▶ **Exercise inputs**
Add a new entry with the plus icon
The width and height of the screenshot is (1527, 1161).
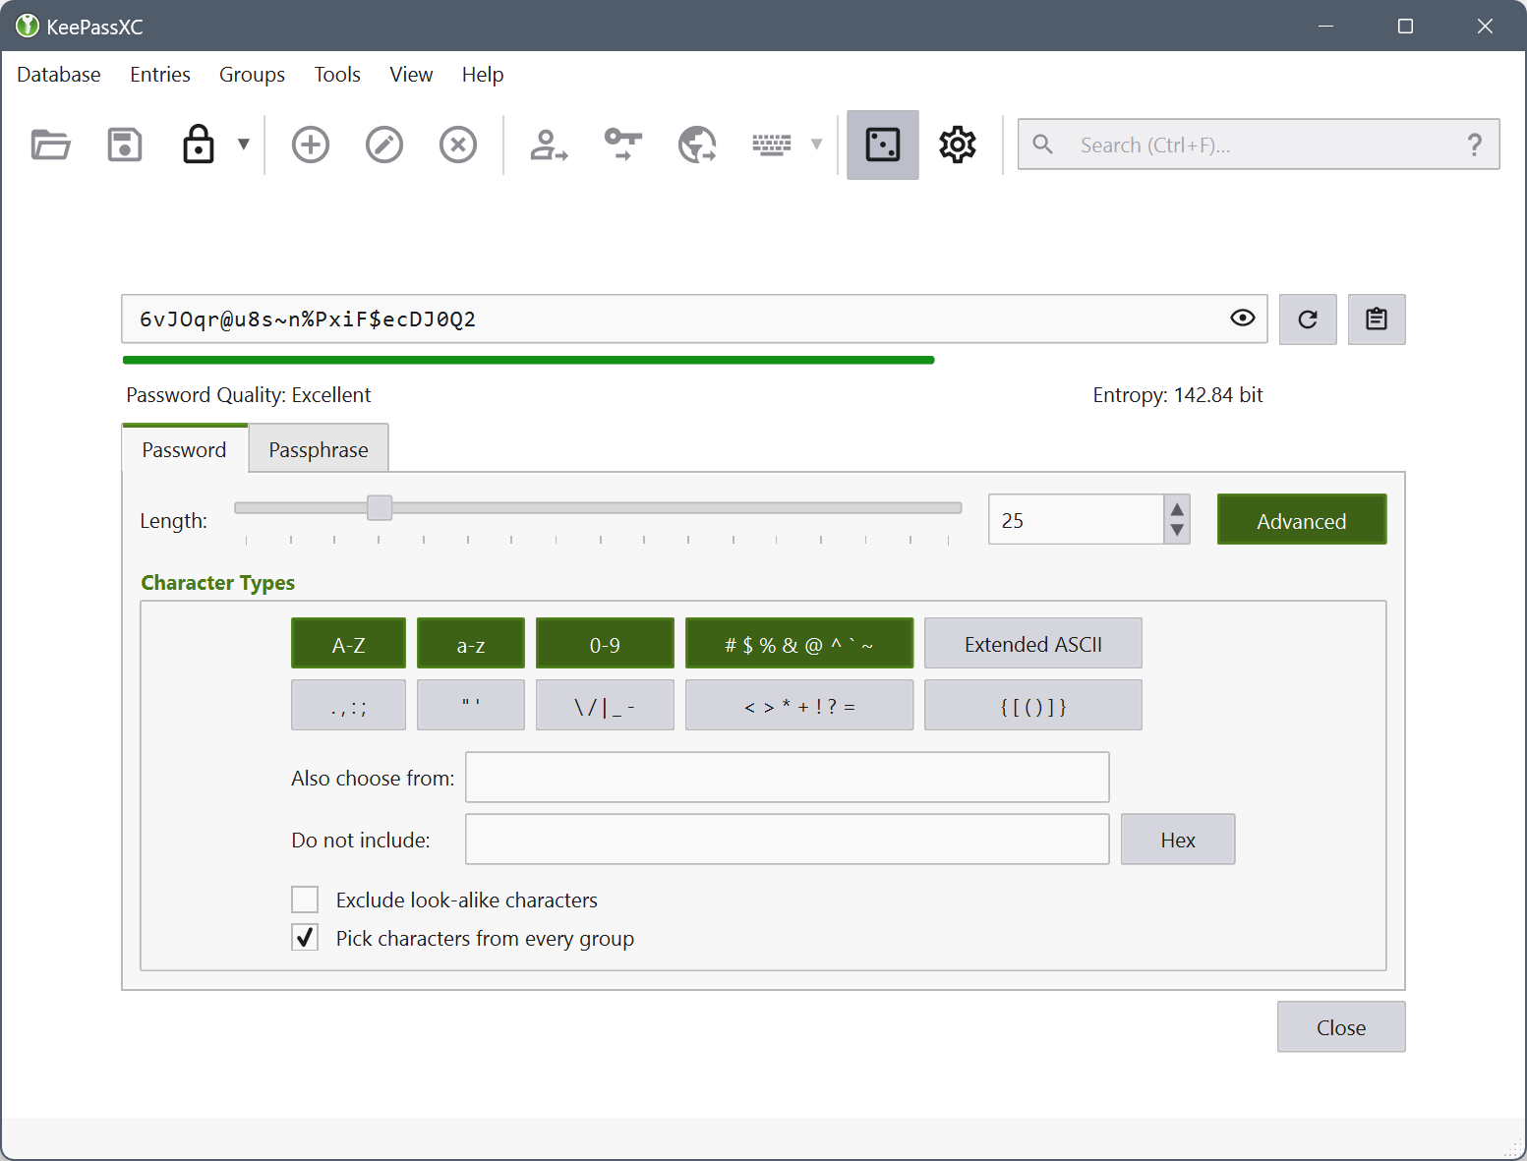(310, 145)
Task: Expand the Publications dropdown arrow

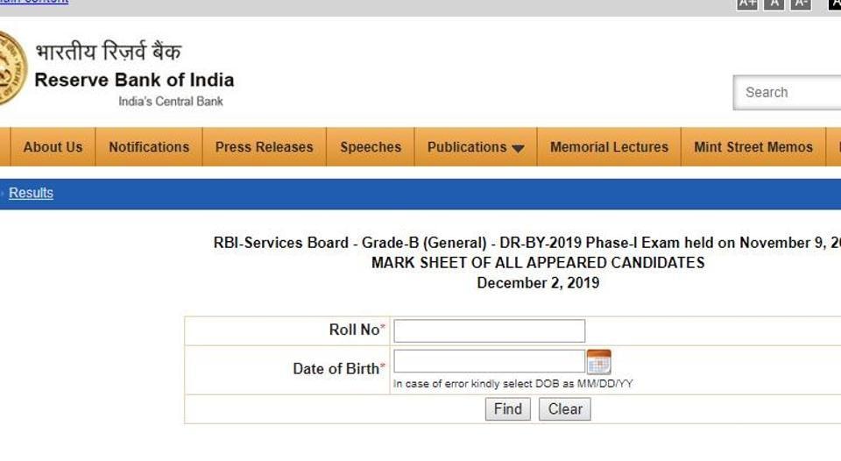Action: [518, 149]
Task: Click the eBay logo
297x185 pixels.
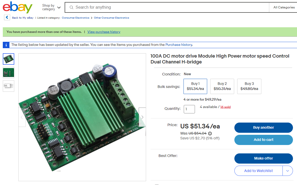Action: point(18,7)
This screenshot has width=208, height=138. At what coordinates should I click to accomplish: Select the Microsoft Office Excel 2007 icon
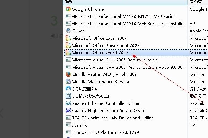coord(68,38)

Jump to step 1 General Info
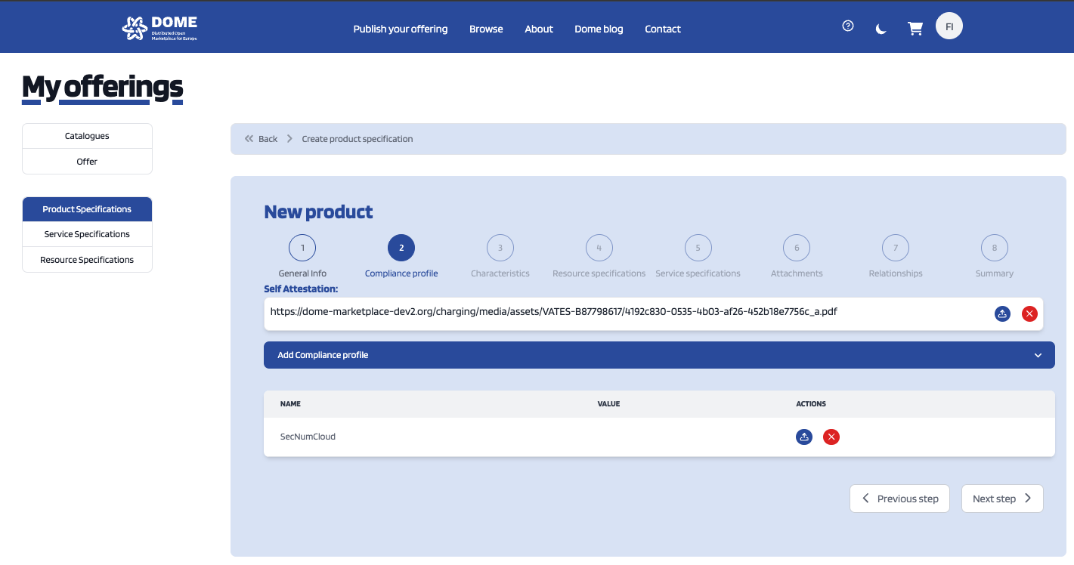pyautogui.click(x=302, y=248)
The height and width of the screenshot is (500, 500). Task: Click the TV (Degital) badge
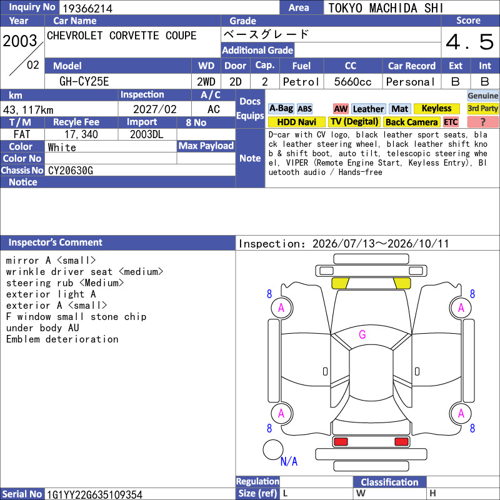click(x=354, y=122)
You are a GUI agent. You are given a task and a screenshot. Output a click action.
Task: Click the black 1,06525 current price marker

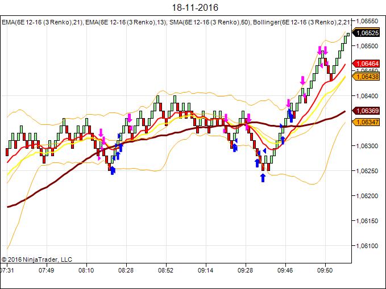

==

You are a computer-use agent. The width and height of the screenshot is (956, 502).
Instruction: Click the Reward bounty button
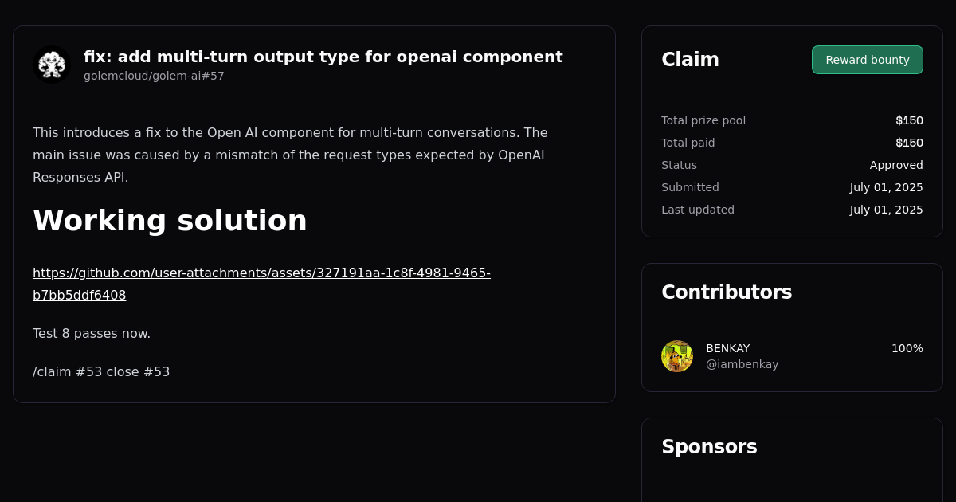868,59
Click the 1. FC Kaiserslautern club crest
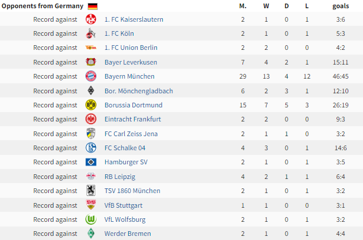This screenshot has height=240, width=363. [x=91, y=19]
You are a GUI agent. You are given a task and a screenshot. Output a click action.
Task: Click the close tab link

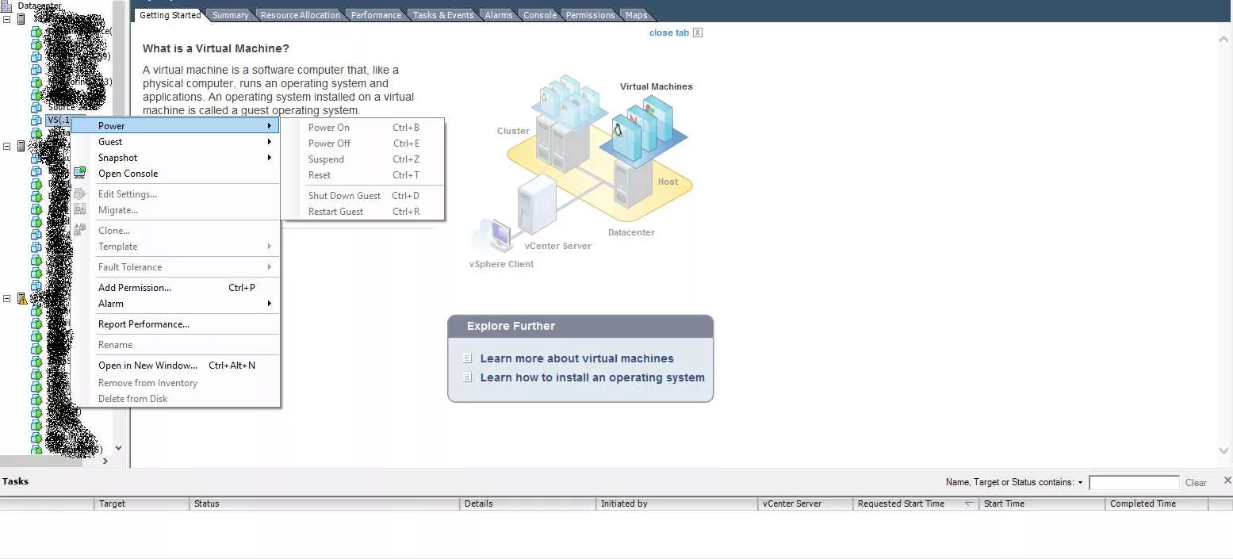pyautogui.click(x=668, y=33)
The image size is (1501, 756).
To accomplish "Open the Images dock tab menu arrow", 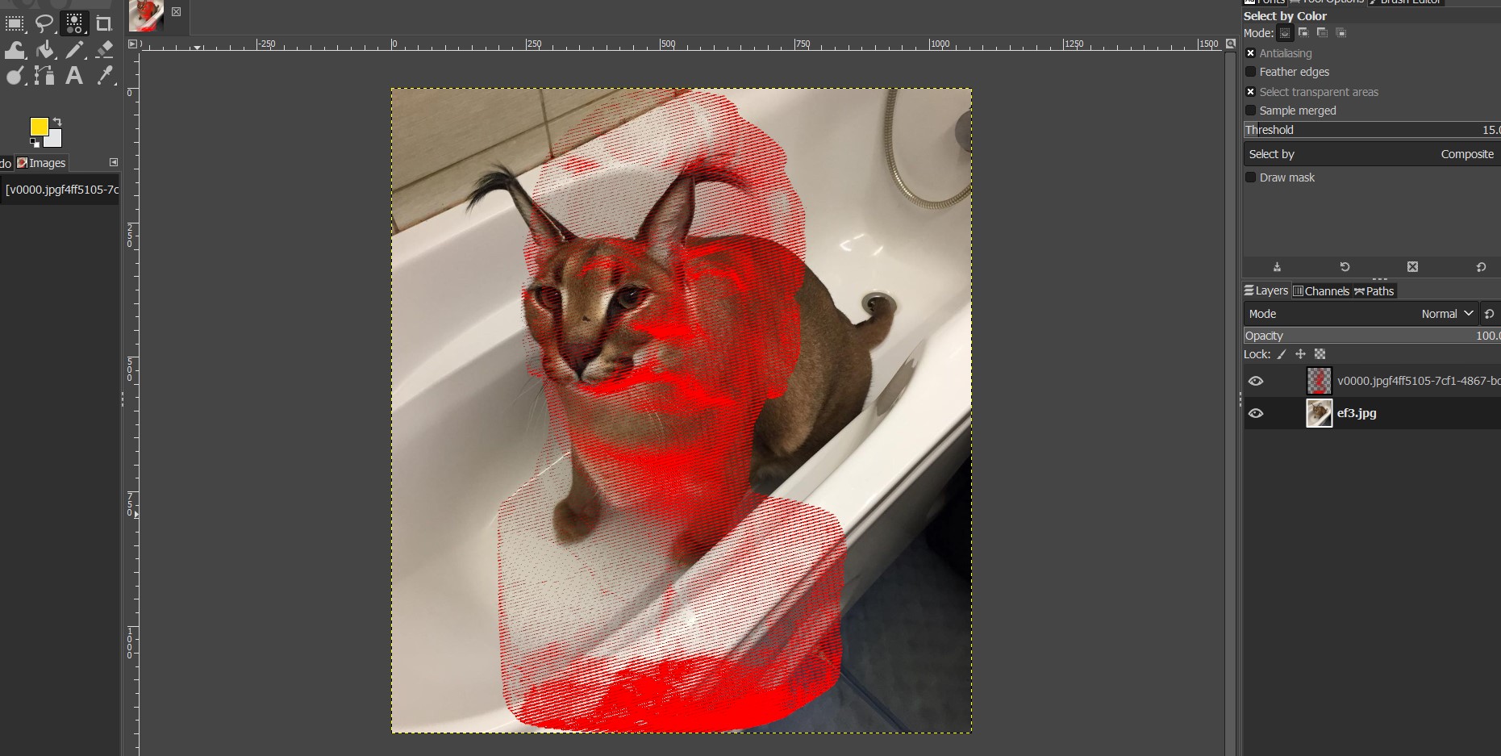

▶ **What is expected**
Give back the exact lines above, running from the one that has "Add a new entry with the plus icon" through the one that has "Task: Click the black", with nothing added and no pictures.

▶ **Solution to the problem**
Add a new entry with the plus icon
The width and height of the screenshot is (1527, 1161).
(310, 145)
Task: Expand the Publications dropdown arrow

Action: [518, 149]
Task: Click the eBay logo
297x185 pixels.
Action: point(18,7)
This screenshot has width=208, height=138. At what coordinates should I click to accomplish: Select the Microsoft Office Excel 2007 icon
coord(68,38)

Jump to step 1 General Info
pyautogui.click(x=302, y=248)
The height and width of the screenshot is (500, 500). Task: Click the TV (Degital) badge
click(x=354, y=122)
You are a GUI agent. You are given a task and a screenshot. Output a click action.
Task: Click the black 1,06525 current price marker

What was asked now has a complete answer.